We are using the docker images of the elastic stack. we were upgrading from 6.0.0 to 6.2.1 and when we did, some of our nodes were logging a bunch of errors reporting that they were failing to bulk index the security audit logs. we had to downgrade to 6.1.3 in order for the errors to go away. below are the errors that were reported. Because we are using the docker images, i'm guessing that there is no need to upgrade XPack as the image comes with it. We are using the docker images provided by Elastic.co

[2018-02-09T21:06:17,276][INFO ][o.e.x.s.a.i.IndexAuditTrail] [hlvBERy] failed to bulk index audit events: [failure in bulk execution:
[0]: index [.security_audit_log-2018.02.09], type [doc], id [-2tjfGEBxtj2NAbo5pYd], message [StrictDynamicMappingException[mapping set to strict, dynamic introduction of [roles] within [doc] is not allowed]]
[1]: index [.security_audit_log-2018.02.09], type [doc], id [_GtjfGEBxtj2NAbo5pYd], message [StrictDynamicMappingException[mapping set to strict, dynamic introduction of [roles] within [doc] is not allowed]]
[2]: index [.security_audit_log-2018.02.09], type [doc], id [_WtjfGEBxtj2NAbo5pYd], message [StrictDynamicMappingException[mapping set to strict, dynamic introduction of [roles] within [doc] is not allowed]]
[6]: index [.security_audit_log-2018.02.09], type [doc], id [AWtjfGEBxtj2NAbo5pcd], message [StrictDynamicMappingException[mapping set to strict, dynamic introduction of [roles] within [doc] is not allowed]]
[7]: index [.security_audit_log-2018.02.09], type [doc], id [AmtjfGEBxtj2NAbo5pcd], message [StrictDynamicMappingException[mapping set to strict, dynamic introduction of [roles] within [doc] is not allowed]]
[8]: index [.security_audit_log-2018.02.09], type [doc], id [A2tjfGEBxtj2NAbo5pcd], message [StrictDynamicMappingException[mapping set to strict, dynamic introduction of [roles] within [doc] is not allowed]]
[9]: index [.security_audit_log-2018.02.09], type [doc], id [BGtjfGEBxtj2NAbo5pcd], message [StrictDynamicMappingException[mapping set to strict, dynamic introduction of [roles] within [doc] is not allowed]]
... and so on
2

Moved to #x-pack

3

Hello @aaronloesattv

Thank you for taking the time to report this!
It is indeed a bug.

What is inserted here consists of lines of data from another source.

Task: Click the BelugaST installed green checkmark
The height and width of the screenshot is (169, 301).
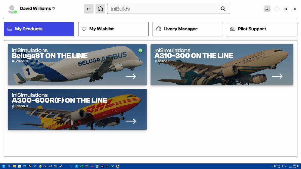Action: (141, 50)
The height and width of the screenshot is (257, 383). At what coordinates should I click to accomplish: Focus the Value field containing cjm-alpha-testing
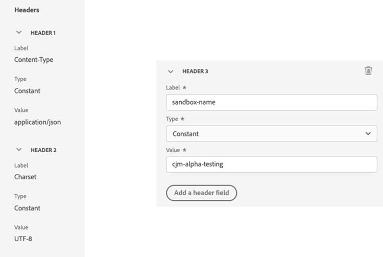[271, 165]
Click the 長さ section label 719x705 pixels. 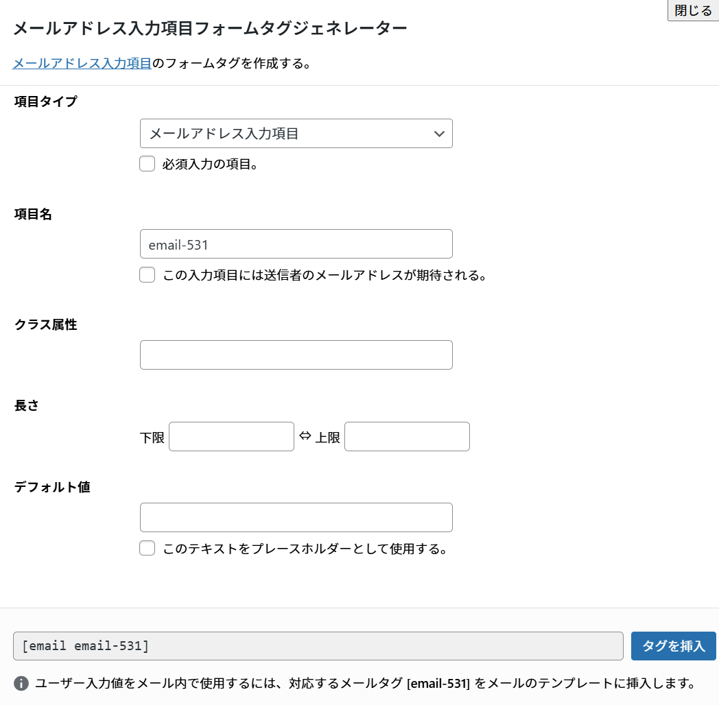[x=27, y=405]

The audit index mapping has changed a little in 6.2.0 and the update does not handle it. We are working on.
In the meantime, you can manually update the mapping for the current audit index, here is an example request:

curl -u elastic:password -XPUT "localhost:9200/.security_audit_log-2018.02.11/_mapping/doc" -H 'Content-Type: application/json' -d'
{
  "properties": {
    "roles": {
      "type": "keyword"
    }
  }
}
'

This assumes the rollup for the index is daily and that today is 11th of Feb 2018 . This manual operation is only required once for the current audit index. Subsequent indices will be created correctly.

4

Thank you for getting back to me @Albert_Zaharovits . Do you have a link to the issue that is tracking this that i can follow? We'll probably defer our upgrade to 6.2.1 until this is resolved.

5

I'm experiencing the same issue on my monitoring cluster after updating to 6.2.1..

curl -u elastic -XPUT "https://esnode:9200/.security_audit_log-2018.02.19/_mapping/doc" -H 'Content-Type: application/json' -d'{ "properties": { "roles": { "type": "keyword" } }}'

solved the problem.

6

This topic was automatically closed 28 days after the last reply. New replies are no longer allowed.